■ **Problem**: Revise the data starting with the line containing "Where should I click to: Select" and going on through the line containing "Looking at the screenshot, I should click(1106, 218).", replacing "tweet" with "post" and leaving everything else unchanged.

Word and element location data:
• • •

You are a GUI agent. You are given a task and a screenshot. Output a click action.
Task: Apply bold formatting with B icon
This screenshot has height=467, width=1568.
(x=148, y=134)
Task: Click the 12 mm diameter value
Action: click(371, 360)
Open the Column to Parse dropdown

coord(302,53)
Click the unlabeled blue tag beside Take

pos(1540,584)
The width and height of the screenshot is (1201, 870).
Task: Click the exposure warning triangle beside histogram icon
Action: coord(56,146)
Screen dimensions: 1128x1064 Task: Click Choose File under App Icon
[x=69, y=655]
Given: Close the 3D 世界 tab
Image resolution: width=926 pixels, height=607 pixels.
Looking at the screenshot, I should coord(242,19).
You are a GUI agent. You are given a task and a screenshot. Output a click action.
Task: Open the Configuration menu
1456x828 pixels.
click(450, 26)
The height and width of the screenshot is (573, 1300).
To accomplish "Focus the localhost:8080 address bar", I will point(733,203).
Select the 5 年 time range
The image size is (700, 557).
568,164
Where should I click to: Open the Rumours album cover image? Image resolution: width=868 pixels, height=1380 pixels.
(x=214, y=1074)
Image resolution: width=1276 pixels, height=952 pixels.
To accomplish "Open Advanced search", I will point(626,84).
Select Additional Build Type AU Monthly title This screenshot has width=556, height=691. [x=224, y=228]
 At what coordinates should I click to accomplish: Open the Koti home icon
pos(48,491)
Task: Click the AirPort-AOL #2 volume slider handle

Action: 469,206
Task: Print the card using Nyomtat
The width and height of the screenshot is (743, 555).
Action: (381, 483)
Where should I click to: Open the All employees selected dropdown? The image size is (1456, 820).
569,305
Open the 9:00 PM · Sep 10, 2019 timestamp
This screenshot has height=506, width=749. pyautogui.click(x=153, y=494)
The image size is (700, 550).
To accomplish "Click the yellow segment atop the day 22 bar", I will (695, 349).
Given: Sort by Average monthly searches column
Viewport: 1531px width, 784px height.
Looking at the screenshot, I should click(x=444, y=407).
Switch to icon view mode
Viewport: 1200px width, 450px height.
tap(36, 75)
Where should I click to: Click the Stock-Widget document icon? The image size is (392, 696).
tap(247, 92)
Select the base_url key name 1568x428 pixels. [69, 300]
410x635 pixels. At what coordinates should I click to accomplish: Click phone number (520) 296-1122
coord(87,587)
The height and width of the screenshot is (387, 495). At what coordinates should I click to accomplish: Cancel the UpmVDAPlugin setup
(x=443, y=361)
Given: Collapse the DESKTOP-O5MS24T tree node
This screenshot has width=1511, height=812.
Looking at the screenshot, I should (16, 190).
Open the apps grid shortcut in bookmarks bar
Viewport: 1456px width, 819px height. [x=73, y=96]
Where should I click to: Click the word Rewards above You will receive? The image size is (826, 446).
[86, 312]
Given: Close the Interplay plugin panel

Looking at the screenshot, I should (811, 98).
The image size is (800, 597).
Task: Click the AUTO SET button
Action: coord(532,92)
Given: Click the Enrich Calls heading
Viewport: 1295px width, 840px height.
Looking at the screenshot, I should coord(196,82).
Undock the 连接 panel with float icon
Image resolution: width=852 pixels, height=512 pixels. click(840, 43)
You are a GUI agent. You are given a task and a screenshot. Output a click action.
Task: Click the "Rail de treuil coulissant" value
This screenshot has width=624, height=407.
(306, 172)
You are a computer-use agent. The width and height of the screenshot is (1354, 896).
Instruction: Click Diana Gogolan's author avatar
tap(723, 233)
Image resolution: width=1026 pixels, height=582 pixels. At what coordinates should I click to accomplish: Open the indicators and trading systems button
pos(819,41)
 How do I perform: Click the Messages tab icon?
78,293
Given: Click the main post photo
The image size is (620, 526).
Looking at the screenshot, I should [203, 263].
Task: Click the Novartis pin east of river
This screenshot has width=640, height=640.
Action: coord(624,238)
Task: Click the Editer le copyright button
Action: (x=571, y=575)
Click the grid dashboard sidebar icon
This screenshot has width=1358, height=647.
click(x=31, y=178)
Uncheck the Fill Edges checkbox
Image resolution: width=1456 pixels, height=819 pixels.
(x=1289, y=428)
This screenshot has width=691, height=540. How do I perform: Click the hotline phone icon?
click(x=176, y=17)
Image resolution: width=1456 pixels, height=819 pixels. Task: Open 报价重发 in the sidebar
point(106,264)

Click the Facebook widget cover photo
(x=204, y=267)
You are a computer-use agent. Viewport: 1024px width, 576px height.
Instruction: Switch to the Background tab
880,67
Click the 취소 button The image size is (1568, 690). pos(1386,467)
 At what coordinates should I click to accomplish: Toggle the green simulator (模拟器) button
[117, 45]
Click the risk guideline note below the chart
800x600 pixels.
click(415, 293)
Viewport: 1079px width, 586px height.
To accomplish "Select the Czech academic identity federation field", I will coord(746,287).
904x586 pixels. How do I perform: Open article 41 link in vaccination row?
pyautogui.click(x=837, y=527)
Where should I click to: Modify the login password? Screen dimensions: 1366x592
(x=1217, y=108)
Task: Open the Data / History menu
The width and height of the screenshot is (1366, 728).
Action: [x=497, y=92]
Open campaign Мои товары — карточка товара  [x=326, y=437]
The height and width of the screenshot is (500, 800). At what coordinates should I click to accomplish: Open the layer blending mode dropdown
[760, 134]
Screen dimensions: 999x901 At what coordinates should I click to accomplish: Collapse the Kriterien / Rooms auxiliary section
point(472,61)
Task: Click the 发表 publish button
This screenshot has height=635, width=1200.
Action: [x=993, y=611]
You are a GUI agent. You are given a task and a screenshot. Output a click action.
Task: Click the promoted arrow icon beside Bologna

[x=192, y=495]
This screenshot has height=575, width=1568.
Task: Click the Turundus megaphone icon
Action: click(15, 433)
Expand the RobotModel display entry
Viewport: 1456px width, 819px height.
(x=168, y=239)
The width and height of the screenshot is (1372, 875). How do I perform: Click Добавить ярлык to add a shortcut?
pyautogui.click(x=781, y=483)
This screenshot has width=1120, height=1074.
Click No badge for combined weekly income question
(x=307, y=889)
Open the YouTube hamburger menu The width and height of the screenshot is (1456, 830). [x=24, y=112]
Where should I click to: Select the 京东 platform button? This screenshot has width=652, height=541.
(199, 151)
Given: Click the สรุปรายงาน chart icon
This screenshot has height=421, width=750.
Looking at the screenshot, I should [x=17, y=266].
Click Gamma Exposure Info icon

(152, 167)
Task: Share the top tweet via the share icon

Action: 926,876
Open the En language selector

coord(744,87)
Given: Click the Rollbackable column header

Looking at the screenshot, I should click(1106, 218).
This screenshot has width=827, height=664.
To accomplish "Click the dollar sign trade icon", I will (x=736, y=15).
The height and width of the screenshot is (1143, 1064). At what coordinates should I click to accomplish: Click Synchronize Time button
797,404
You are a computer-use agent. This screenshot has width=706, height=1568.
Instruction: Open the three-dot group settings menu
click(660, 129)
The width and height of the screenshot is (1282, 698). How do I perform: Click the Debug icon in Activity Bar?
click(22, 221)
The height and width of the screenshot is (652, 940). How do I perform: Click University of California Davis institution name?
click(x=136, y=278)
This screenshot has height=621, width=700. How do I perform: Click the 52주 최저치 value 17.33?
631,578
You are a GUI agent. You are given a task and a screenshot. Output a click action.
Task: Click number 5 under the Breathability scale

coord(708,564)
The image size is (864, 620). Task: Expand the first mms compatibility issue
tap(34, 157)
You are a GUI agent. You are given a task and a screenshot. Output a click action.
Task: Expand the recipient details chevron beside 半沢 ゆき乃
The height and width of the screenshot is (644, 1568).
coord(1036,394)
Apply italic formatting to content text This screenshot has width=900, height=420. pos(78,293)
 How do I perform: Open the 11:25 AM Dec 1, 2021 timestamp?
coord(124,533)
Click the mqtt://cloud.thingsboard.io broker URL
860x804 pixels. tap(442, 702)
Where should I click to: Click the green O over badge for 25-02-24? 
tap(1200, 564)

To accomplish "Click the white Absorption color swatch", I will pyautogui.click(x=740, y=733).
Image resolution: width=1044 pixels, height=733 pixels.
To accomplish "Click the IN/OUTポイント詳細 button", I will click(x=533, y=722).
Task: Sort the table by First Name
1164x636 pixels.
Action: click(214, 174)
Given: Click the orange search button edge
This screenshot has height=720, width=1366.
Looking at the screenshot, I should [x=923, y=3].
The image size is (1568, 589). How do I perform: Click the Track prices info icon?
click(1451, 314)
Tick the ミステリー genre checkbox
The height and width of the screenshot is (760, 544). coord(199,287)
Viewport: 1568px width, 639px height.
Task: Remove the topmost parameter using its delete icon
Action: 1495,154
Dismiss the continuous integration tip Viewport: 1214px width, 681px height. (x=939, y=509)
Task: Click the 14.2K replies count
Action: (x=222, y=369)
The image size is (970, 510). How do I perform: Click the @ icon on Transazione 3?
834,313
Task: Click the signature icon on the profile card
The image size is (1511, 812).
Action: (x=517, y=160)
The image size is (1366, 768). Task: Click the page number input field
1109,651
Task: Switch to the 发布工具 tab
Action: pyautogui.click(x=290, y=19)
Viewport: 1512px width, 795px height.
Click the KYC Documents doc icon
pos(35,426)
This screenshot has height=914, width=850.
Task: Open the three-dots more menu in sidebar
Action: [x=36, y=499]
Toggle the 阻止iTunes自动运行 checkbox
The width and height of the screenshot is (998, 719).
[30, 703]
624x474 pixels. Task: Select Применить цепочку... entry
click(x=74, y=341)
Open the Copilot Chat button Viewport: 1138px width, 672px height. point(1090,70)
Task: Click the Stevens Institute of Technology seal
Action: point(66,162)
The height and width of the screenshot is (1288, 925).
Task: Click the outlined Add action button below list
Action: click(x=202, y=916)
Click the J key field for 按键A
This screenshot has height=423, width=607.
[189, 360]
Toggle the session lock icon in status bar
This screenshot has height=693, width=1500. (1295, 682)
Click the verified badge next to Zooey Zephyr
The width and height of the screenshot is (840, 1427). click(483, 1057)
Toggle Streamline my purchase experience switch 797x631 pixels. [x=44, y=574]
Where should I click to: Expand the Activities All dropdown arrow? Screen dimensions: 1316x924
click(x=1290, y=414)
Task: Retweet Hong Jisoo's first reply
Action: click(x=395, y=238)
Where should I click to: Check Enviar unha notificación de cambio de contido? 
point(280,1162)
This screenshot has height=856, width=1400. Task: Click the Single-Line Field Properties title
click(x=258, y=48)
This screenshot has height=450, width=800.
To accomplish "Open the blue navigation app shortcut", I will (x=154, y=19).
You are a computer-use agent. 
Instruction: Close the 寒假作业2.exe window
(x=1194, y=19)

• • •

■ **Response to this exercise**:
Where should I click to: Select the 京东 platform button? This screenshot has width=652, height=541.
(199, 151)
Given: Click the สรุปรายงาน chart icon
This screenshot has height=421, width=750.
Looking at the screenshot, I should [x=17, y=266].
Click Gamma Exposure Info icon

(152, 167)
Task: Share the top post via the share icon

Action: 926,876
Open the En language selector

coord(744,87)
Given: Click the Rollbackable column header

Looking at the screenshot, I should click(1106, 218).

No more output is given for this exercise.